ACUTE SALPINGITIS II, PYOSALPINX
In acute salpingitis the tube is swollen and reddened, its tortuosity is more pronounced, the mucosal folds are thickened and hyperemic, and its lumen is ﬁlled with pus. The serosa loses its luster and may be covered with ﬁbrinous or ﬁbropurulent exudate (perisalpingitis).
In nongonorrheal salpingitis, all layers share about equally in the inﬂammatory changes. The lymphatics and blood vessels are dilated and ﬁlled with polynuclear leukocytes and thrombi. In gonorrheal salpingitis, the inﬁltrate is located chieﬂy in the mucosa. The epithelium of the edematous folds is destroyed in wide areas, and the denuded edges of the folds become adherent.
The course of any salpingitis may be very slow and indolent. In exceptional cases, the acutely inﬂamed tube may heal with complete restoration of structure and function. Usually, however, the acute stage is followed by a subacute and eventually by a chronic inﬂammatory stage, with various anatomic and functional sequelae. The polynuclear leukocytes gradually diminish in number and are replaced by plasma cells, which are particularly numerous in gonorrheal salpingitis but are not pathognomonic of this infection. The ampullary ostium, sometimes unilaterally, sometimes bilaterally, may close early by inversion and conglutination of the ﬁmbriae. The inﬂammatory processes may also cause a closure of the uterine end of the tubes, and in other instances both the uterine and ampullary sections may become partially or completely occluded. When this closure occurs, the tube becomes more and more distended. It loses its normal windings and changes into a sausage- or retort-shaped structure called a pyosalpinx. Usually, the causative bacteria disappear in the purulent contents, whereas they may survive for a long time in the depth of the tubal wall, maintaining a chronic inﬂammatory condition. With gradual dilation of the tube, its folds become lower and can deﬁnitely be destroyed. The tubal wall is usually thickened, and the musculature is replaced by connective tissue in some areas. The serosa is deprived of its endothelium in many places and becomes adherent to neighboring organs. The content of a pyosalpinx may be liquid and show ﬁbrinopurulent ﬂakes suspended in a serous exudate, or it may contain thick, greenish-yellow pus or mucopurulent ﬂuid. Old pyosalpinges frequently contain cholesterol crystals or, sometimes, aggregated cholesterol concrements.

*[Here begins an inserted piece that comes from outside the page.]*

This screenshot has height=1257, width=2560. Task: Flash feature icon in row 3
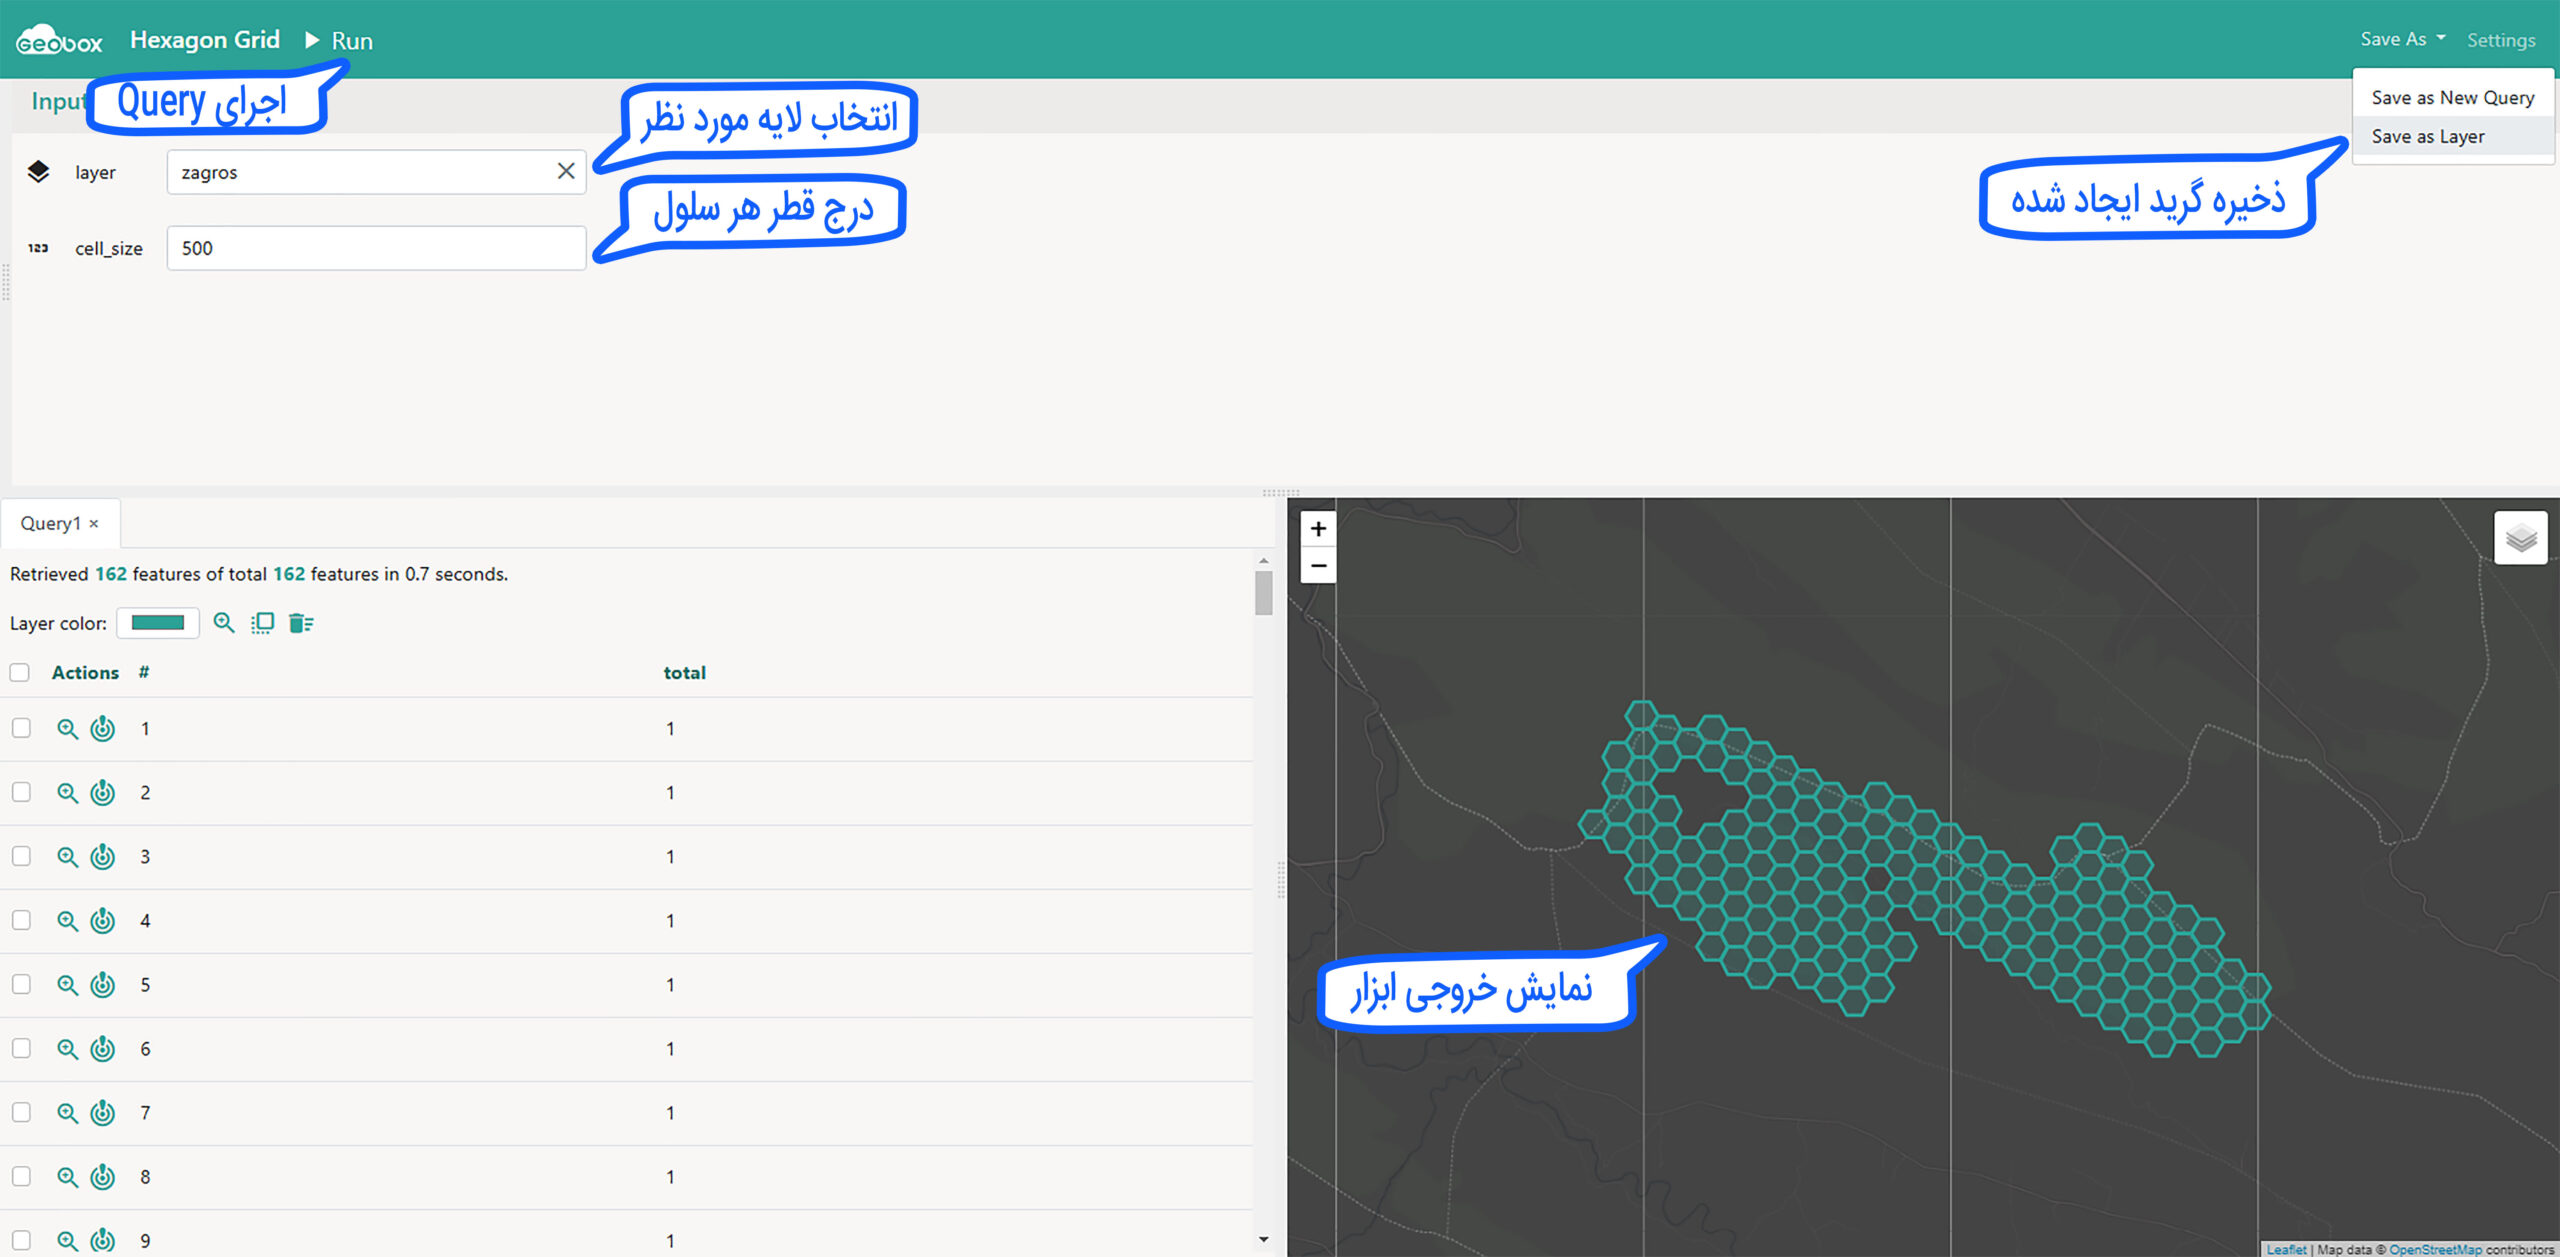point(103,857)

Under favorable circumstances, the immunologic system eliminates the offending organisms and the inﬂammatory processes halt, but they often leave a thickened, closed tube densely adherent to the ovary and the posterior leaf of the broad ligament. In other cases, the inﬂammatory changes progress, and the pyosalpinx perforates into the rectum, into the peritoneal cavity or, less frequently, into the bladder. Whereas the perforation into the rectum brings about temporary relief, the perforation into the bladder causes considerable dysuria, and the perforation into the peritoneal cavity results in serious peritonitis, which requires immediate surgical intervention.
The danger of such an accident is highly increased in cases of pregnancy complicated by unilateral pyosalpinx. Loosening of protective adhesions, rupture of the pyosalpinx, and escape of pus into the higher regions of the abdomen have been repeatedly observed in such cases.
Very often an acute pyosalpinx combines, especially in puerperal sepsis, with a parametritis. Then the infection spreads along the lymphatics and veins, as well as along the mucosal lining. When the parametritic exudate, thanks to its greater healing tendency, has been absorbed, the pyosalpinx may be palpated—in the subacute and chronic cases—as a tender, ﬁxed, sausage-shaped, or ovoid tumor, usually situated in Douglas cul-de-sac, which, if large enough, pushes the uterus anteriorly and toward the less affected side.